4. Ignoring Externalities An externality is a cost you inflict on someone else—like pollution. Our economic system hates acknowledging externalities because they represent theft. If you pollute the air or poison a river, you are stealing health and wealth from others and from future generations. Yet, we refuse to tax these activities effectively. Instead of a simple carbon tax at the source, we create complex, corruptible subsidy schemes for wind turbines.
Chapter 5: The Housing and Farming Myth
We are often told we must choose between homes and wildlife, or food and wildlife.
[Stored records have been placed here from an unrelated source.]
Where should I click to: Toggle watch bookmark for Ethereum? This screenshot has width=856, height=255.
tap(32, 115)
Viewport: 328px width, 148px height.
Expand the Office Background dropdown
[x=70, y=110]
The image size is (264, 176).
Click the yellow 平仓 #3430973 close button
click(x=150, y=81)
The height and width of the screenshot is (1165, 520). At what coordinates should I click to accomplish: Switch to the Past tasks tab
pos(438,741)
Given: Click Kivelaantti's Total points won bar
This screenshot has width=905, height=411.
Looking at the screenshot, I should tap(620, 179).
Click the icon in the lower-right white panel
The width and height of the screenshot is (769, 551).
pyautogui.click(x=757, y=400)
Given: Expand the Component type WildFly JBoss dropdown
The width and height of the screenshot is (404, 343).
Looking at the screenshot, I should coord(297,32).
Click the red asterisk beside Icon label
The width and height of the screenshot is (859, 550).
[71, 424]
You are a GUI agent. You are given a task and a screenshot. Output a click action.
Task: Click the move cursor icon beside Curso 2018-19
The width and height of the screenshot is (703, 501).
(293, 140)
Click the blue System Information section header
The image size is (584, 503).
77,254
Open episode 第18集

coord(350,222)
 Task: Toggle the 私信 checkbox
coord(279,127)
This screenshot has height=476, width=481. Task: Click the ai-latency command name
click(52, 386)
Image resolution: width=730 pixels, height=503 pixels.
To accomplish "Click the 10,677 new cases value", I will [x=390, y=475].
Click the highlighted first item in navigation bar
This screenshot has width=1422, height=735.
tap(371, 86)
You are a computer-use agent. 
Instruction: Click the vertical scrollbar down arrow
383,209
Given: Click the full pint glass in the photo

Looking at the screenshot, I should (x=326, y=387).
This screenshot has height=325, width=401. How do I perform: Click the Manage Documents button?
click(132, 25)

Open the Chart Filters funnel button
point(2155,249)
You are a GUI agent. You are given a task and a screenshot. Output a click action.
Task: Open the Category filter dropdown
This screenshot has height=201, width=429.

This is false.
The Housing Myth Housing occupies just over 2% of Britain’s land—less than golf courses. Housing is not the enemy of wildlife; rural land use is. 95% of wildlife loss is caused by changes in the rural environment, primarily farming. Yet, we spend all our energy fighting housing developments because of “NIMBYism” and the fear of reducing house prices.
The Farming Myth We produce nearly 10 times the calories we actually need, yet we waste huge amounts of food and use land incredibly inefficiently. Roughly 40% of the UK is uneconomic to farm; we have to pay subsidies just to get people to farm it. If we stopped this madness, we could rewild 40% of the UK without threatening our food security. It would actually save the taxpayer money.
Chapter 6: Solutions for a Wild Future
We do not need new economic thinking; we need to rediscover the truths of classical economics. The solutions are practical and achievable:
1. Land Value Tax (LVT) We should replace taxes on labour and capital with a Land Value Tax. If you hold a monopoly on land, you should pay for that privilege. This would end land speculation and the hoarding of land for tax avoidance, making land available for housing and rewilding.
2. Taxing Pollution (Externalities) We must tax the “bads”—pollution and resource depletion—rather than the “goods” like work and employment. A carbon tax at the source would let the free market decide the most efficient way to produce green energy, removing the need for corruptible subsidies.
3. Spatial Planning & The Nature Grid We need a “Nature Grid”—a strategic plan where 5% or more of the country is dedicated to nature, connecting national parks and rewilded areas. This requires spatial planning: deciding what goes where rather than letting market chaos dictate land use. We need to reclaim floodplains and coastal buffers, which are far more effective and cheaper than concrete defences like the Thames Barrier.
4. Universal Citizens Dividend By collecting the “rent” from land and natural resources, we could fund a Universal Citizens Dividend (Basic Income). This would remove the poverty trap and allow people to choose work that is meaningful, rather than being forced into low-paid, destructive labour.
Conclusion
We have more than enough land to have amazing rewilded habitats without costing jobs. In fact, rewilding and efficient economics would create jobs. The tragedy of our times is not the “tragedy of the commons,” but the tragedy of the “unmanaged commons” and the private monopoly of land.
By fixing our tax system, removing perverse incentives, and valuing nature for its intrinsic worth, we can create a world where humanity and wildlife flourish together. The economic arguments for destruction do not stack up. The path to a wilder, wealthier future is clear; we just need the political will to take it.